“Ten days ago, the Office of the Comptroller of the Currency published some frightening figures about the looming payments. In its spring 2012 “Semiannual Risk Perspective,” it said that almost 60 percent of all home equity line balances would start requiring payments of both principal and interest between 2014 and 2017.”
Here Comes the Catch in Home Equity Loans
IS the housing market finally coming back from the dead?
Recent data suggests as much. New homes are being built again. Sales of existing ones are rising — up nearly 10 percent in May from the same month of 2011. Also in May, pending home sales, a figure based on signed purchase contracts, matched their highest levels in two years. Gains were seen across the nation.
After so many years of declines, these signs of life in housing are surely welcome.
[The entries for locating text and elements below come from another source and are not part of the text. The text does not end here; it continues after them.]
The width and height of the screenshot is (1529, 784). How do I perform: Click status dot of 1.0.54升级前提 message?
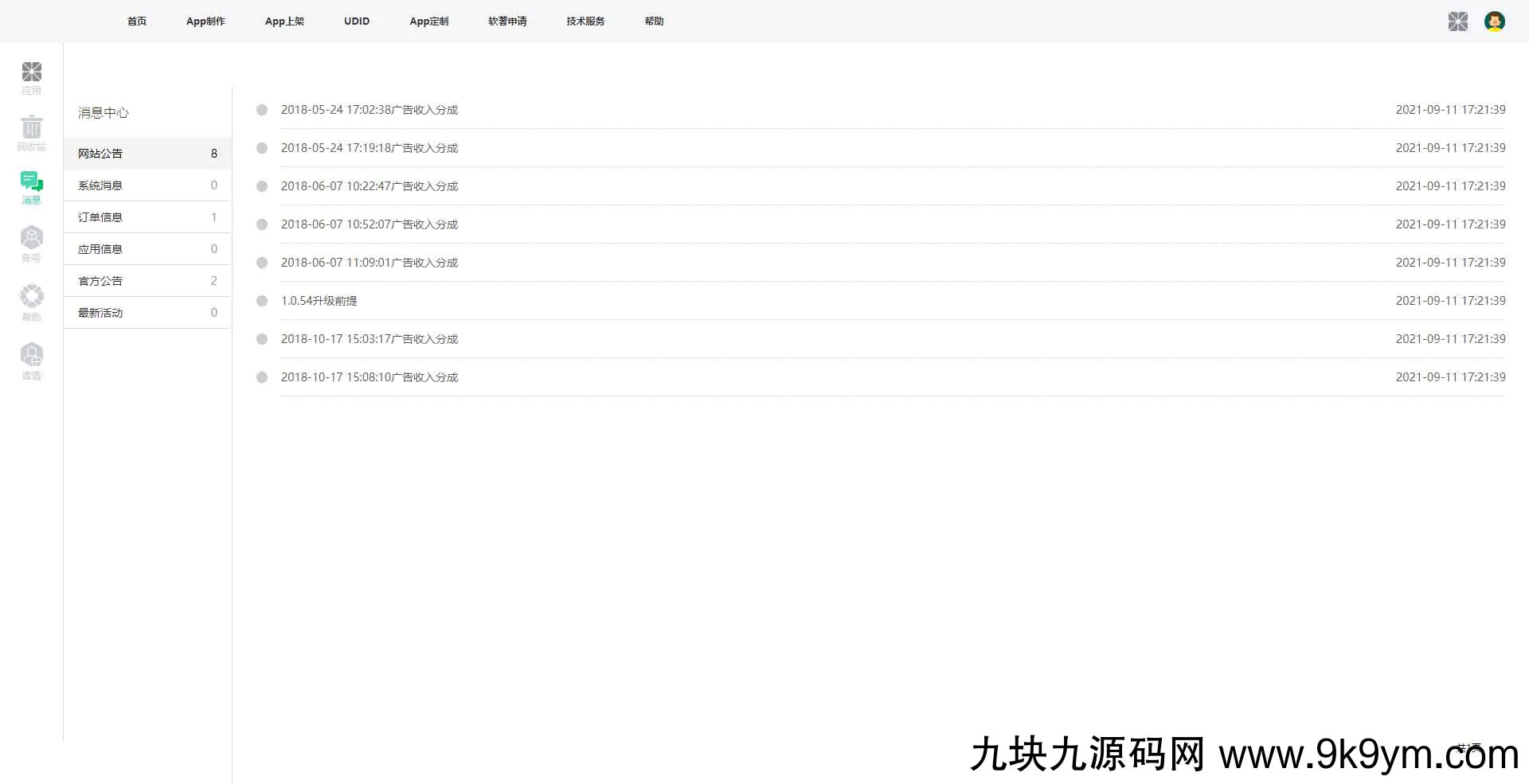tap(262, 301)
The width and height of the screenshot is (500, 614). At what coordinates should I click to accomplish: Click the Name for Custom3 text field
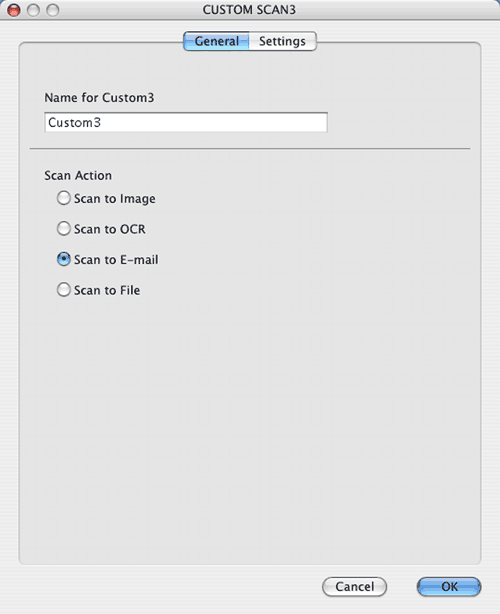point(186,123)
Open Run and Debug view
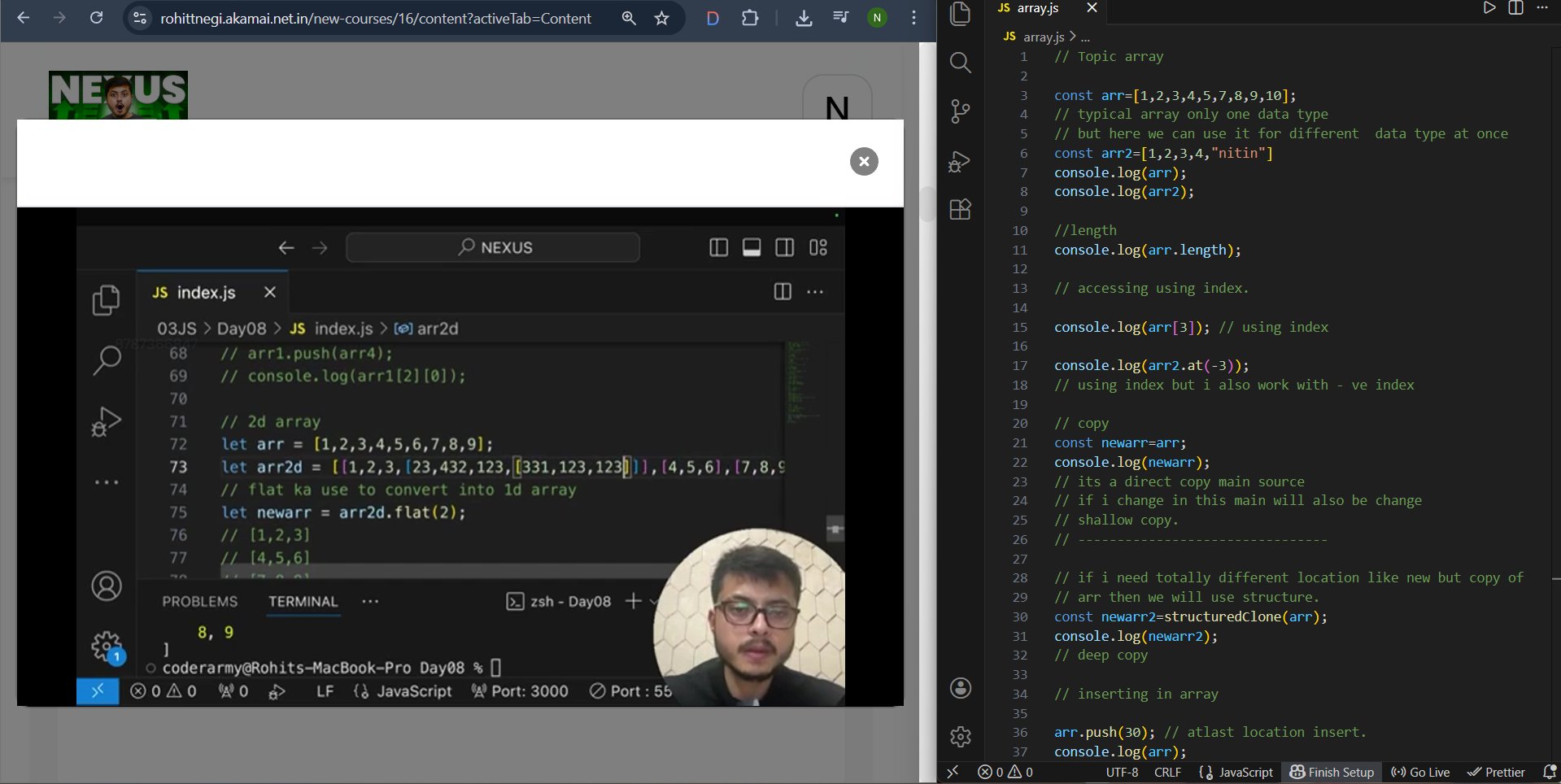Screen dimensions: 1561x784 click(961, 161)
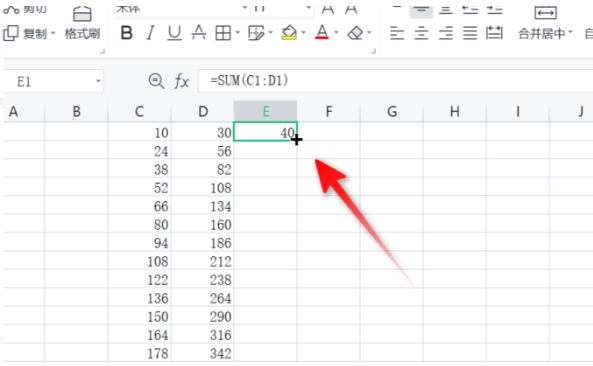Toggle Underline formatting
Viewport: 593px width, 366px height.
[x=174, y=33]
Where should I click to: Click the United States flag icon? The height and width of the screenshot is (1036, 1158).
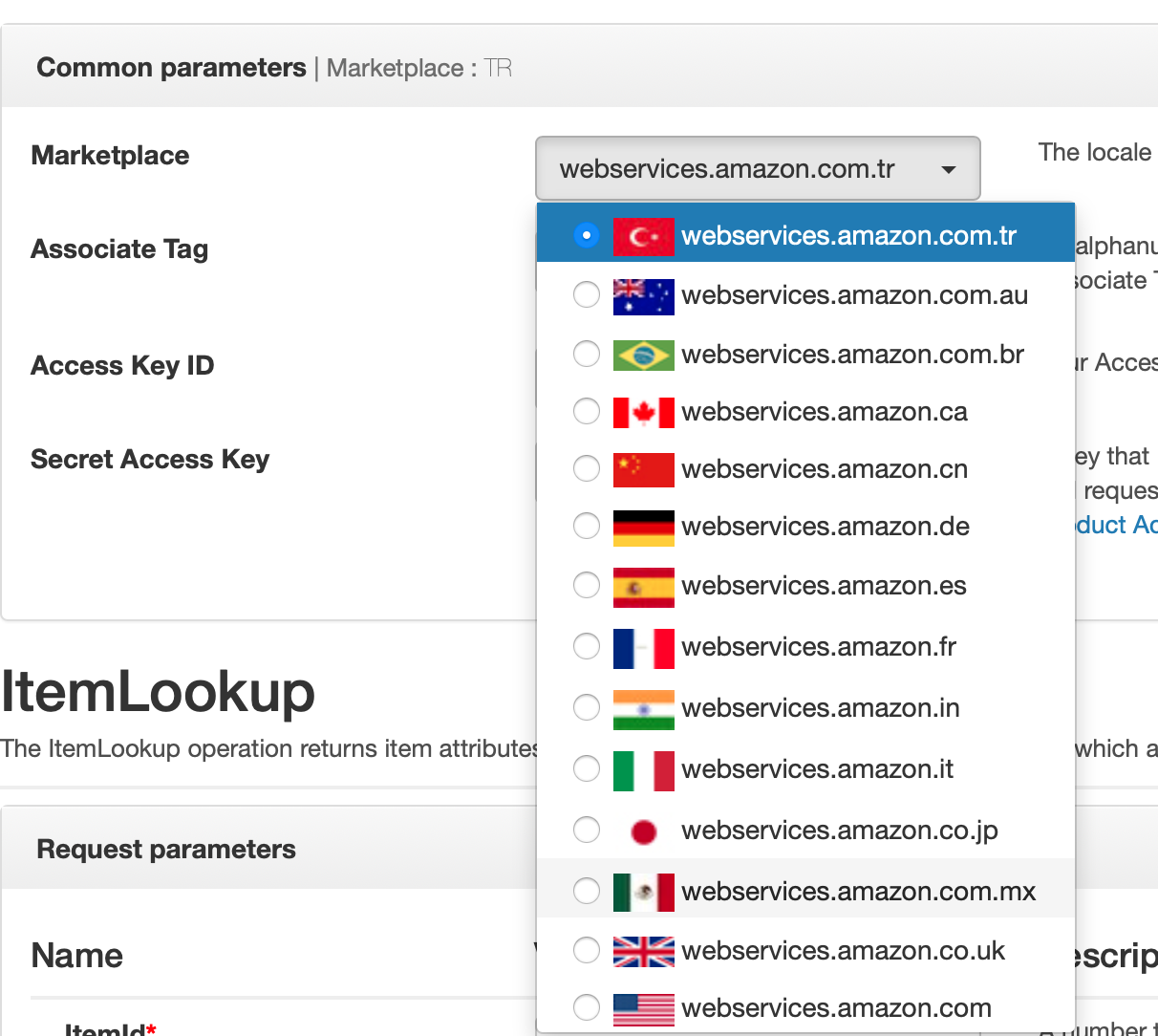[642, 1008]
But the fact is, even a strong recovery is unlikely to rescue many homeowners who are groaning under the weight of multiple mortgages.
That’s because of the nature of home equity lines of credit, which require low payments in the early years followed by hefty payments later on. For many borrowers, those later years are fast approaching.
During the initial years of home equity credit lines, borrowers must pay only interest. Borrowers can also pay down principal if they wish, but many homeowners, short on cash, haven’t done so. At Wells Fargo, for example, in the quarter ended March 31, some 44 percent of the bank’s home equity borrowers paid only the minimum amount due.